Leaving out the pictures, copy each record below exactly.
*** Block opens ***
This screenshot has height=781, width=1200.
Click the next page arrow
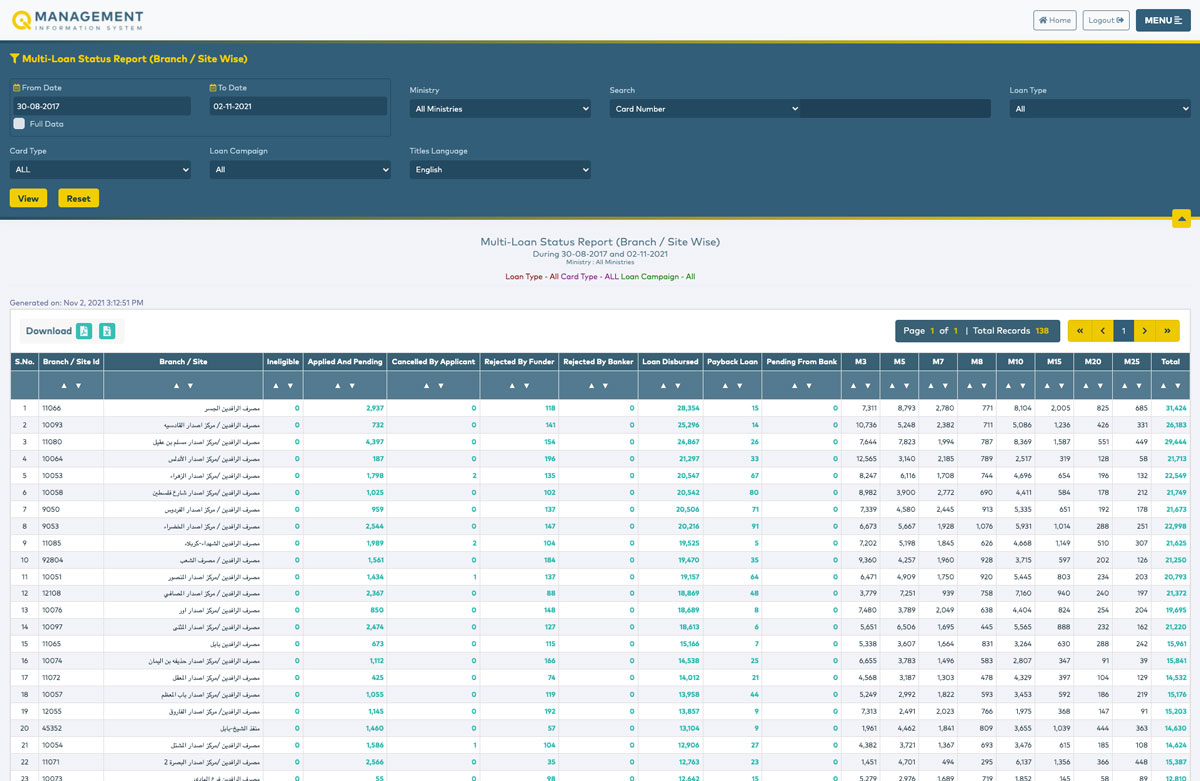point(1145,331)
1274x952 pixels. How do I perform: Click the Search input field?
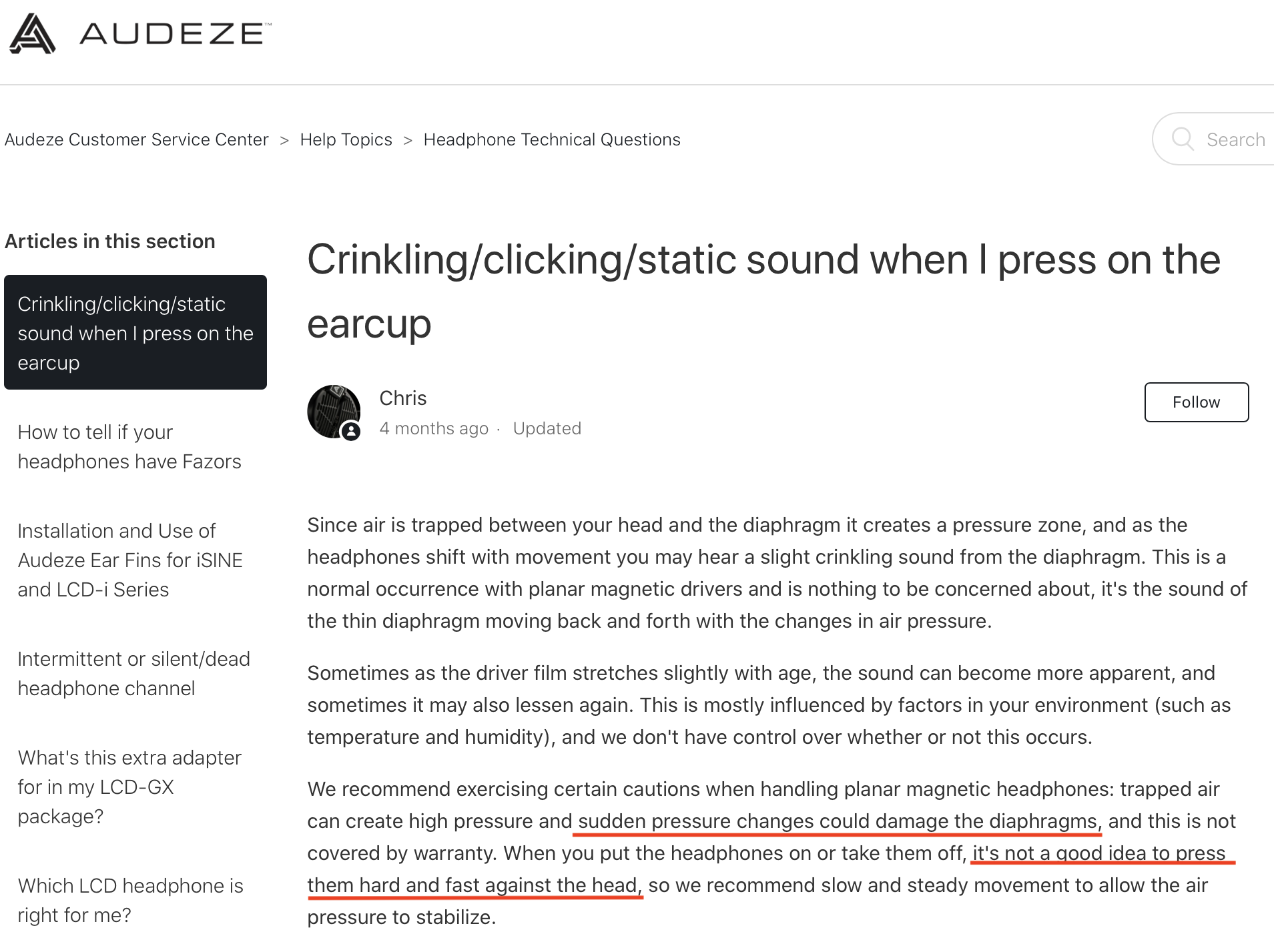(x=1213, y=139)
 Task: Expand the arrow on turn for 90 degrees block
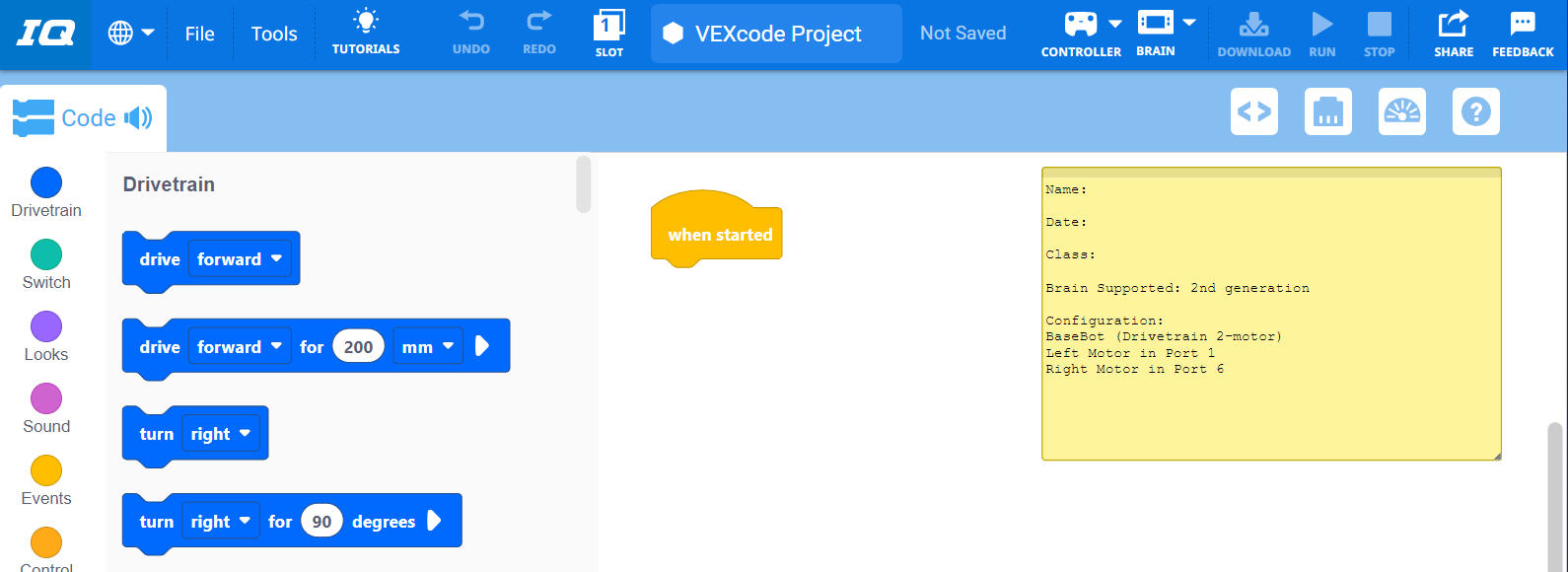[x=434, y=522]
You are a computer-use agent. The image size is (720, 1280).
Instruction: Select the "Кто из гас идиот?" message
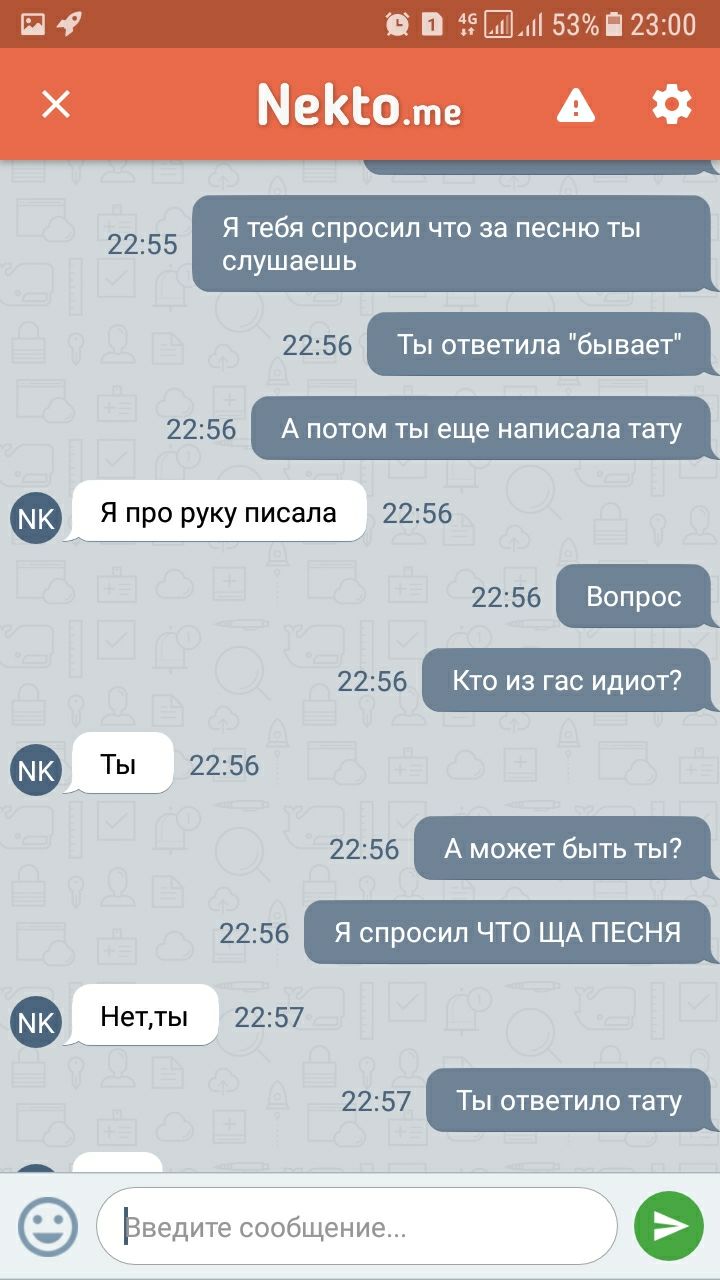click(x=566, y=681)
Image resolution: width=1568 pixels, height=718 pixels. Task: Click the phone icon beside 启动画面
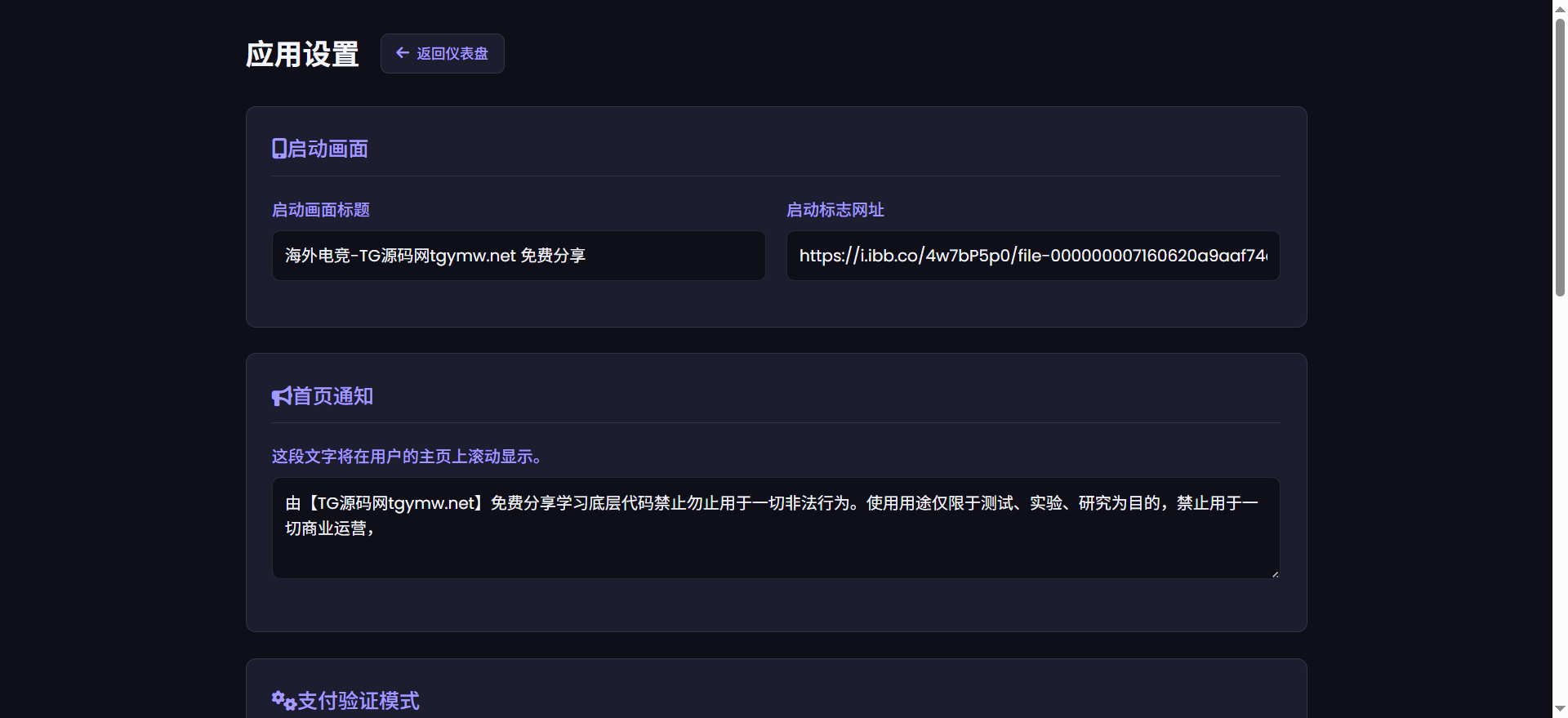click(x=279, y=149)
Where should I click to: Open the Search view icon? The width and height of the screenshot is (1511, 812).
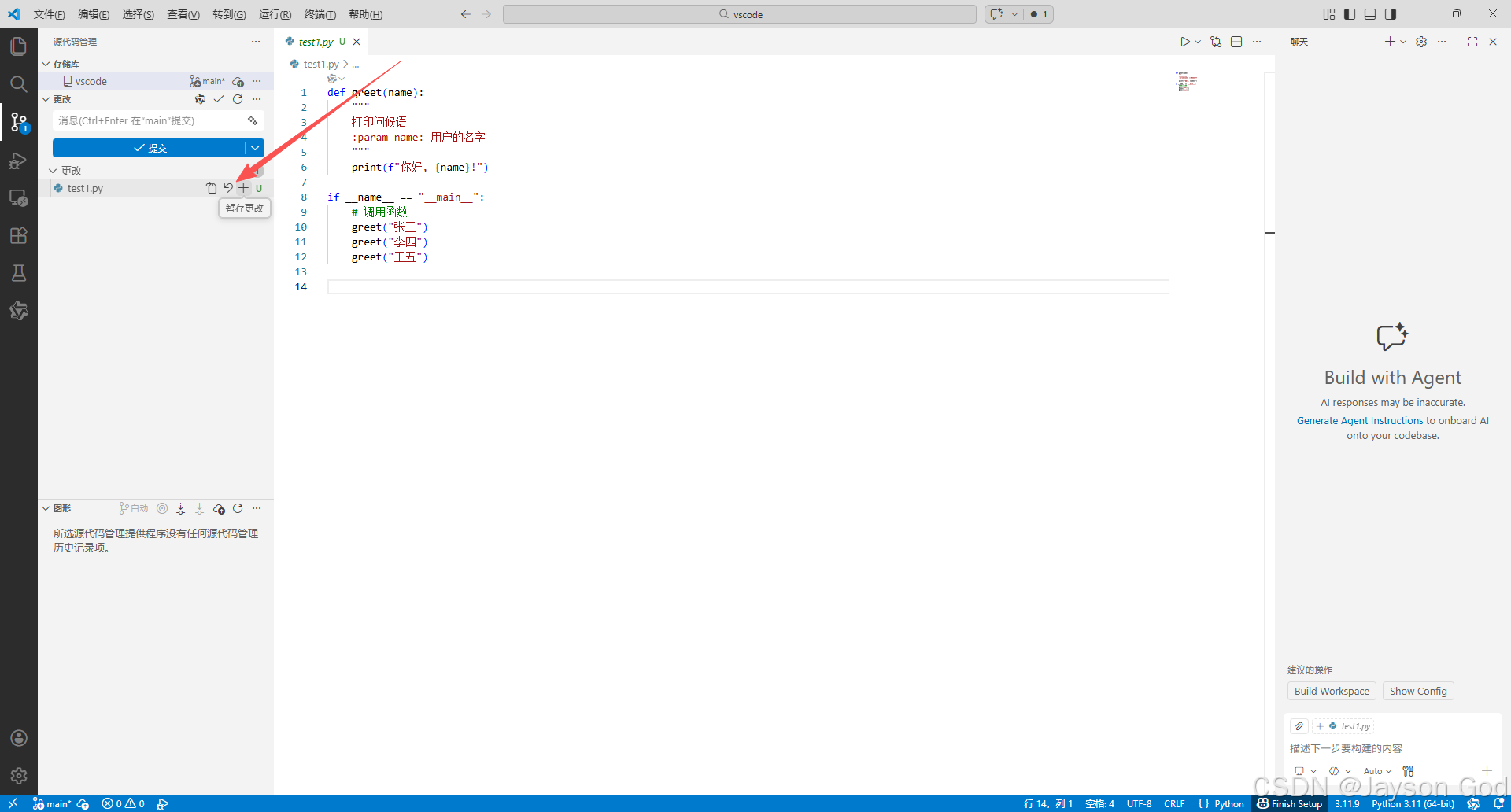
*** Block closes ***
→ Finished task
This screenshot has height=781, width=1200.
Click the next page arrow
point(1145,331)
1274x952 pixels. How do I perform: Click the Search input field?
(x=1213, y=139)
 Task: Expand the arrow on turn for 90 degrees block
[x=434, y=522]
You are a computer-use agent. The image size is (720, 1280).
Instruction: Select the "Кто из гас идиот?" message
click(x=566, y=681)
Image resolution: width=1568 pixels, height=718 pixels. Task: Click the phone icon beside 启动画面
click(x=279, y=149)
Where should I click to: Open the Search view icon? The width and height of the screenshot is (1511, 812).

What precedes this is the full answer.